Pick out every line in the rows below that contains the word "menu" and copy each of those lines in full.

--

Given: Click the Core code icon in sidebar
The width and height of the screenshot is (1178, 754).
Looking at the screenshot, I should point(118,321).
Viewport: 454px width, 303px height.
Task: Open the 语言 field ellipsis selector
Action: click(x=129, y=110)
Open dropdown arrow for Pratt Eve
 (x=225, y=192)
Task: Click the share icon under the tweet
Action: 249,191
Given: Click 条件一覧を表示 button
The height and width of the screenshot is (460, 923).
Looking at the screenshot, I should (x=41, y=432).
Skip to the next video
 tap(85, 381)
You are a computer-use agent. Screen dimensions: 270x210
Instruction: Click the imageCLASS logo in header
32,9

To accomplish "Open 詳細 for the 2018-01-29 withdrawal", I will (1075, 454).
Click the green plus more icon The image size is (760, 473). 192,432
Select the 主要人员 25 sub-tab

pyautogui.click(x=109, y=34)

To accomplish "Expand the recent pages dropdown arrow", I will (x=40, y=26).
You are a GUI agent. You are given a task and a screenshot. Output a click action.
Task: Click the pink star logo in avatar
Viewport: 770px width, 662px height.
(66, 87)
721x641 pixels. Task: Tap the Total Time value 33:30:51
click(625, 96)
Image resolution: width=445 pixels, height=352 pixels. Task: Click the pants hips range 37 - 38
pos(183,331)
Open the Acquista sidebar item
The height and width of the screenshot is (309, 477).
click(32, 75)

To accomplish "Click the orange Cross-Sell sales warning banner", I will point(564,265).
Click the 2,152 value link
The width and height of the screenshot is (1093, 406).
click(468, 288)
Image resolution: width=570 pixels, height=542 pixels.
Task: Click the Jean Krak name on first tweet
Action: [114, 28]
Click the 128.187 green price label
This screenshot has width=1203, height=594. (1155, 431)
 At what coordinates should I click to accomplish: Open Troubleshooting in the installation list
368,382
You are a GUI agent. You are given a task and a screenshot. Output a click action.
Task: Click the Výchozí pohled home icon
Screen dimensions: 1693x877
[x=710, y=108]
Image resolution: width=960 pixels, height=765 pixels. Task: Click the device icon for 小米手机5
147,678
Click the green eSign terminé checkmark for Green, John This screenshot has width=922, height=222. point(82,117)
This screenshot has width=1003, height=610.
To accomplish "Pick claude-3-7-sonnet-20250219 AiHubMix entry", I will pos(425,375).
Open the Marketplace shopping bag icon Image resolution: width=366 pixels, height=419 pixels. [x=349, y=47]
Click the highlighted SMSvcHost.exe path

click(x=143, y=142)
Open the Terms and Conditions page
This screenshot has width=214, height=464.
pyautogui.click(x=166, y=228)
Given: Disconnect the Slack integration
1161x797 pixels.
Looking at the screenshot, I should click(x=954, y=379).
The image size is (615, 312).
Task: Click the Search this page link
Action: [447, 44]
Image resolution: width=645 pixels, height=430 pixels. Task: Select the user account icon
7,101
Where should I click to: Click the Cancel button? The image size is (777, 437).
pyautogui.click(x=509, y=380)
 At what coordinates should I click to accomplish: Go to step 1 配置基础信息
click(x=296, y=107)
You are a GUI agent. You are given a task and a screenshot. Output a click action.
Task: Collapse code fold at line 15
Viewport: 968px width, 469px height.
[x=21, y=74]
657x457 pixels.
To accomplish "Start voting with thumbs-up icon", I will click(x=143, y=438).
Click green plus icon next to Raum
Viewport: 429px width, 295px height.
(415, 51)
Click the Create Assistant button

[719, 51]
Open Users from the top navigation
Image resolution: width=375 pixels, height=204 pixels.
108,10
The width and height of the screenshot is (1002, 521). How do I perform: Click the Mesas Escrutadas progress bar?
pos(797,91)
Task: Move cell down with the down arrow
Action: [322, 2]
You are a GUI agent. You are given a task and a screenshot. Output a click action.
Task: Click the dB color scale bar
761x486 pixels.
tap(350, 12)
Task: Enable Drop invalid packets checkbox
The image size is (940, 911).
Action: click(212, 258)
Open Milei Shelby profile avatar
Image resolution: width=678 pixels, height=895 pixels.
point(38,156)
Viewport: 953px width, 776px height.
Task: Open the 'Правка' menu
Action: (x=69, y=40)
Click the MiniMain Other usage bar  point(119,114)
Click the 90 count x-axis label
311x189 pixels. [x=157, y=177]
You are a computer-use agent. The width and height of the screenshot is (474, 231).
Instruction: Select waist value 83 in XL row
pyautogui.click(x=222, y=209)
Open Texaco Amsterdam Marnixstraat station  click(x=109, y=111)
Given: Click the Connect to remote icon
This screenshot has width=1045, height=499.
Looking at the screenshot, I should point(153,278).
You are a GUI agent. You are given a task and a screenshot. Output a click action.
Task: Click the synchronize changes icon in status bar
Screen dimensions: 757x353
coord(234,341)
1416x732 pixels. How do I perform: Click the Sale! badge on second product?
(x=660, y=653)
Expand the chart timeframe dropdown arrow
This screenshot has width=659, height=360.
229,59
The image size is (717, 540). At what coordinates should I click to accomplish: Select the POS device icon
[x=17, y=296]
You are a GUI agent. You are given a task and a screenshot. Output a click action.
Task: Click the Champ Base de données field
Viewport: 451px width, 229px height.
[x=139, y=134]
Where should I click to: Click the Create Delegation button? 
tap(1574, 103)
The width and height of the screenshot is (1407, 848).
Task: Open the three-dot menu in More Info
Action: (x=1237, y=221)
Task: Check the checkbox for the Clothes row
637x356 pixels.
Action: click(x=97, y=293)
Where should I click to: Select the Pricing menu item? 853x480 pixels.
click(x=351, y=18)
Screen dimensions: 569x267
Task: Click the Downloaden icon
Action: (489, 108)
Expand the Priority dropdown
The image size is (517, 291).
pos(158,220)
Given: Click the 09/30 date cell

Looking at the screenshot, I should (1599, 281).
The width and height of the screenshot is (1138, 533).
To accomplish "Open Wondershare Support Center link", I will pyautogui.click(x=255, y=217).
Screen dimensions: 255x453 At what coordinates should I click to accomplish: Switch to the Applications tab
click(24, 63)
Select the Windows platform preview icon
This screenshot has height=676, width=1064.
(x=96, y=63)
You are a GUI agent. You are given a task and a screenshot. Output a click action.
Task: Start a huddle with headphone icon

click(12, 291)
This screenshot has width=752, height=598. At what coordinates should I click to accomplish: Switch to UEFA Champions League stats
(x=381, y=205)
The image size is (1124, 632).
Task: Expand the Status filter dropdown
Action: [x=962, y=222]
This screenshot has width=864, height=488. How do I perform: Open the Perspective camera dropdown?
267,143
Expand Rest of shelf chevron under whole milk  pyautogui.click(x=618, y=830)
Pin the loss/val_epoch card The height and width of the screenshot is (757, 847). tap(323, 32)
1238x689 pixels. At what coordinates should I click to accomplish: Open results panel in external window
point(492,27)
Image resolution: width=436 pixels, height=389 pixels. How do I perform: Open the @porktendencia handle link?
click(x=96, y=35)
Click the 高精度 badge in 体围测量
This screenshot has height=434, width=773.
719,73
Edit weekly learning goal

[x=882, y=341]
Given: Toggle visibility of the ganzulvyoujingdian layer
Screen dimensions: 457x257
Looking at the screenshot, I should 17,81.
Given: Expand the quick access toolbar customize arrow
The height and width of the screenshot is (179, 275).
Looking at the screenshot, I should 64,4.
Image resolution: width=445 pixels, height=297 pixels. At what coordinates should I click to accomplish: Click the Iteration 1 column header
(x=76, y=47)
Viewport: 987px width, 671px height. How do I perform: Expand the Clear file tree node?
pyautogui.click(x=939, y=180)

--

SOLVED PROBLEM
Task: Open the 'Правка' menu
Task: Open the three-dot menu in More Info
Where should I click to: Select the Pricing menu item? 853x480 pixels.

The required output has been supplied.